With the fervour of using and unlocking data sets for development, many people forget one important thing: data is not context free. Developing countries are plagued by violence, conflict and other historical, ethnic, social and cultural fractures that heighten the risk that big and open data will be misused. Discrimination or persecution could easily be the result of de-anonymisation of big data pertaining to, for example, electoral trends, public health issues, political activity or location. The risk of the misuse of personal data is heightened when data is open and thus accessible by any one for any reason.
More critical thought about mobile phones and their rights’ implications is urgently needed; the risk that development initiatives unknowingly create legacy systems to aid impermissible surveillance or other rights-limiting regimes is significant. The New America Foundation’s recent report Dialing Down Risks: Mobile Privacy and Information Security in Global Development Projects outlines core principles to guide development funders and practitioners in incorporating privacy protections into their projects. These principles provide an excellent starting point for a broader discussion around the risks that come along with the opportunities that the use of mobile phones offer for development initiatives and the need to develop more robust practices and standards in this area.

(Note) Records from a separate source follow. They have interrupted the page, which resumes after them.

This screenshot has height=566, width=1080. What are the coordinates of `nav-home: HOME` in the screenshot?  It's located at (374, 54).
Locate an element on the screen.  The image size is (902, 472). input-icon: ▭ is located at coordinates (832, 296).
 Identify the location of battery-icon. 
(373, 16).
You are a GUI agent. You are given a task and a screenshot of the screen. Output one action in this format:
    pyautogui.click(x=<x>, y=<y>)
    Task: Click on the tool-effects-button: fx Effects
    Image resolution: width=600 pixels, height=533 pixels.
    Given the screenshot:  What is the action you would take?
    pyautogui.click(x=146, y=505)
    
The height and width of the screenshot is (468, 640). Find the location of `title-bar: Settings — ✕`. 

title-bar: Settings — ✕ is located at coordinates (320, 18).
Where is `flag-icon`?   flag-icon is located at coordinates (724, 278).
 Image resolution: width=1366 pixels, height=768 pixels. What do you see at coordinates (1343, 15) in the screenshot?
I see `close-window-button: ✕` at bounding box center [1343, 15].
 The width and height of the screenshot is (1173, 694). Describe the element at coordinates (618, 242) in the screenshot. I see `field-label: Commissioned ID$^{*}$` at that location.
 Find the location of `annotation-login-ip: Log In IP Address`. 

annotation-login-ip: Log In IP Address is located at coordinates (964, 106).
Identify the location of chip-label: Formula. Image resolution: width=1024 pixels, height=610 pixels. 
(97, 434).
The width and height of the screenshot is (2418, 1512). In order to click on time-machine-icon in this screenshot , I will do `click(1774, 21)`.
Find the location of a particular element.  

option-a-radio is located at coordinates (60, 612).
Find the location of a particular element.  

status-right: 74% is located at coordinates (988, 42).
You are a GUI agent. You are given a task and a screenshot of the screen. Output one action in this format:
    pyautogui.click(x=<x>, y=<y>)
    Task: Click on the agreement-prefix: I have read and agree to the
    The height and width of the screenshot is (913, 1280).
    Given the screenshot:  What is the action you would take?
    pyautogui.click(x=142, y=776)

These concerns however, should not be construed as being anti-technology or ignorant of the benefits of mobile phones. If anything, many of the initiatives being backed by western donors in the developing world (biometric databases, electronic voting registration systems, criminal databases and border surveillance initiatives) would raise considerable controversy at home. Despite whatever good intentions development actors may have, the biggest danger is moving forward without thinking of possible collateral damage. The ends sought by the humanitarian community can be reached without instituting mass surveillance regimes in the process. A far more active approach is needed to ensure that the adoption of new technologies like mobile phones promote, rather than imperil, the human rights of those they are purported to benefit.